Material for finding displayed items

______

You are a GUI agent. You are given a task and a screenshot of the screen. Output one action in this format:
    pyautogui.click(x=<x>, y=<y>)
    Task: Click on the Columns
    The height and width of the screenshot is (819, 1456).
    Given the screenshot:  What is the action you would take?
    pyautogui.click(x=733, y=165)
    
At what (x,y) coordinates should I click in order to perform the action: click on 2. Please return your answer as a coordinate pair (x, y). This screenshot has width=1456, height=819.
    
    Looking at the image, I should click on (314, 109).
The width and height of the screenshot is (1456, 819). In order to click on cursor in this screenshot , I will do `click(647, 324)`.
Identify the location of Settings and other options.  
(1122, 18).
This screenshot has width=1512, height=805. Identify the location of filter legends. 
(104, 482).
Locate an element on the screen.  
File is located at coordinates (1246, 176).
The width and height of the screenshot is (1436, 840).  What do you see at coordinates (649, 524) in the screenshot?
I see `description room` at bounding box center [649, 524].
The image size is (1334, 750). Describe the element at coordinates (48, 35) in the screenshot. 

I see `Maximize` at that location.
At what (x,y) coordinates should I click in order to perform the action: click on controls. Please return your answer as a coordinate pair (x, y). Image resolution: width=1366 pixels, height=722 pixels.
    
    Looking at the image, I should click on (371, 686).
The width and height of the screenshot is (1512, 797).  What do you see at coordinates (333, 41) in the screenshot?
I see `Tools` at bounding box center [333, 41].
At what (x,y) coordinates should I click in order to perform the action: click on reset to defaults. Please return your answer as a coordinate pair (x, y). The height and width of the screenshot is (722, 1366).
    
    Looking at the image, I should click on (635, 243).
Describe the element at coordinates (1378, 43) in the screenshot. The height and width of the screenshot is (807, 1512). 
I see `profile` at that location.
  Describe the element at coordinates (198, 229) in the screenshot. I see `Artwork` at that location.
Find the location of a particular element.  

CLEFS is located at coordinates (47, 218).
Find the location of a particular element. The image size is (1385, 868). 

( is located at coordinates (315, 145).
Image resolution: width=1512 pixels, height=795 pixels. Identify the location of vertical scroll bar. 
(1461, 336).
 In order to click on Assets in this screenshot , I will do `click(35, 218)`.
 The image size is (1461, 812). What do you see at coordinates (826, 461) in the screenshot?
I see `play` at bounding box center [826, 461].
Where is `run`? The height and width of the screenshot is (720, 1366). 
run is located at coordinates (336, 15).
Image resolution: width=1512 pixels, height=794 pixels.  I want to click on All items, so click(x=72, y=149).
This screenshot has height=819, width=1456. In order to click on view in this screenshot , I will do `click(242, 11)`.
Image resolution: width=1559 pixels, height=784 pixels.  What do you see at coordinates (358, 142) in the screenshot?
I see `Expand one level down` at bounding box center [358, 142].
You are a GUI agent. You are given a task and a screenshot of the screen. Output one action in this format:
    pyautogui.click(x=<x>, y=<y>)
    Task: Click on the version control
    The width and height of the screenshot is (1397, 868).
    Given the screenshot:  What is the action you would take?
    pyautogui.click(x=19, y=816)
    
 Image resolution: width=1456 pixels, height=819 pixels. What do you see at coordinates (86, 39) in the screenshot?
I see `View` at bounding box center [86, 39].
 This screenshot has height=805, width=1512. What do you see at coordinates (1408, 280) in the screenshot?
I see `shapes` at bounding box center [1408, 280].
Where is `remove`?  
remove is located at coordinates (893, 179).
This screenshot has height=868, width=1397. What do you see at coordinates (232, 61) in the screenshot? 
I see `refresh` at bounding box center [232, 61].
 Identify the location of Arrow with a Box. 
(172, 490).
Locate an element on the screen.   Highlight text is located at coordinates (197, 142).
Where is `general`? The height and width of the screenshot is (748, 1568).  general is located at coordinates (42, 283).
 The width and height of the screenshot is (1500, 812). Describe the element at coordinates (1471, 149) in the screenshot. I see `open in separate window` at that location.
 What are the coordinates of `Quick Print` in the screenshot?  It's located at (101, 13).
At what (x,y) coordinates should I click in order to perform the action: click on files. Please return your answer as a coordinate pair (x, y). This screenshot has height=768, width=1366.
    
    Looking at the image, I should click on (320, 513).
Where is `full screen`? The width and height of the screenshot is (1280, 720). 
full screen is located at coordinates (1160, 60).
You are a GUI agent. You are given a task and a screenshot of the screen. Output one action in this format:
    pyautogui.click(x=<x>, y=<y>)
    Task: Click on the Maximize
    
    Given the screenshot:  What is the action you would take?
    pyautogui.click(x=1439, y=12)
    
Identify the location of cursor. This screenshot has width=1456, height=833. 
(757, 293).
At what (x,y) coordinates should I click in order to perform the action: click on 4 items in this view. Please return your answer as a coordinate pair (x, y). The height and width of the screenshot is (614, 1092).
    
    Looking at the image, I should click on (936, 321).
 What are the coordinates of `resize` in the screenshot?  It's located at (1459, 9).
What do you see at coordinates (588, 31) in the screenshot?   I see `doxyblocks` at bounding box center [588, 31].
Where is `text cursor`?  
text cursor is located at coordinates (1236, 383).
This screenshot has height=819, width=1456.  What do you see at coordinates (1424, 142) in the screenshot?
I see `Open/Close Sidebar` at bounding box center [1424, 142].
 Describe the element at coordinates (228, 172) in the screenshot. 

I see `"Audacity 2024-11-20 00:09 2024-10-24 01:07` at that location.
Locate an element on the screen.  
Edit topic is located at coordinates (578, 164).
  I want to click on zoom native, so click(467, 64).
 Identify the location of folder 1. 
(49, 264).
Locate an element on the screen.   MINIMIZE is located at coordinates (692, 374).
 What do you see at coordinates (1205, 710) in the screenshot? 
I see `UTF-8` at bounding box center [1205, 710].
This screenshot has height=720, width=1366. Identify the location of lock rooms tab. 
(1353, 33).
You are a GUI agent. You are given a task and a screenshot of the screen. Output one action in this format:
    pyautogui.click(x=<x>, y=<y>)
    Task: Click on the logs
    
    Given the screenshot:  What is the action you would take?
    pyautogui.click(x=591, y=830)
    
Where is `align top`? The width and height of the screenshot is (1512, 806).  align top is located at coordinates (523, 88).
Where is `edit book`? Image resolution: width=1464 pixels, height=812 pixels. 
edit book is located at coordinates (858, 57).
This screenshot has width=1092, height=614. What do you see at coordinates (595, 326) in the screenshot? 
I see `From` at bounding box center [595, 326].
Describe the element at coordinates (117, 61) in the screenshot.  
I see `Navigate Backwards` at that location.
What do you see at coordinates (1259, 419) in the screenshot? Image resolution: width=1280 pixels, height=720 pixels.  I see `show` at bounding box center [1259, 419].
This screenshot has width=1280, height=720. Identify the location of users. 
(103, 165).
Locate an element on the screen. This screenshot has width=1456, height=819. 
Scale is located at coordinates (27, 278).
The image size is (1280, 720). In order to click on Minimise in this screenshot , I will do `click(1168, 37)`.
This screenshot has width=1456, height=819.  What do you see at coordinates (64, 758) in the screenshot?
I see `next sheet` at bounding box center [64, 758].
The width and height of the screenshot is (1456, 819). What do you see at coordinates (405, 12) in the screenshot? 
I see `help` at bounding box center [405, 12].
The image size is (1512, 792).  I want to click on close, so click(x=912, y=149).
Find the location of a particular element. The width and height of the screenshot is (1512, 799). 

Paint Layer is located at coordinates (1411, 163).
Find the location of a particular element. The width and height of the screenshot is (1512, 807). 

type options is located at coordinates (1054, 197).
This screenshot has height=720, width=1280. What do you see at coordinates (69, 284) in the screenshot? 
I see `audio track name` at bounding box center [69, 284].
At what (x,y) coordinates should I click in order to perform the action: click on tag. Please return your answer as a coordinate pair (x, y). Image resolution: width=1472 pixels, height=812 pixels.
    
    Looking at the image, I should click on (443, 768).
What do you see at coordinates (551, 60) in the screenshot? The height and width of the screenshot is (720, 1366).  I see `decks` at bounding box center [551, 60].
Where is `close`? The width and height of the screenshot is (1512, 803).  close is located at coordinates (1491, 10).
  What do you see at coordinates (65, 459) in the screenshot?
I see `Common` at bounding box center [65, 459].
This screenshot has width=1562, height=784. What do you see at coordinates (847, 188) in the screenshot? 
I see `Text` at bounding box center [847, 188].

______

[TASK TO CARRY OUT] Starting at the line that contains "has height=768, width=1366." and ending at the line that contains "full screen is", give those lines again with "screenshot" switched to "image" and everything else left unchanged.

[EXERCISE OUTPUT]
At what (x,y) coordinates should I click in order to perform the action: click on files. Please return your answer as a coordinate pair (x, y). This image has height=768, width=1366.
    
    Looking at the image, I should click on (320, 513).
Where is `full screen`? The width and height of the image is (1280, 720). 
full screen is located at coordinates (1160, 60).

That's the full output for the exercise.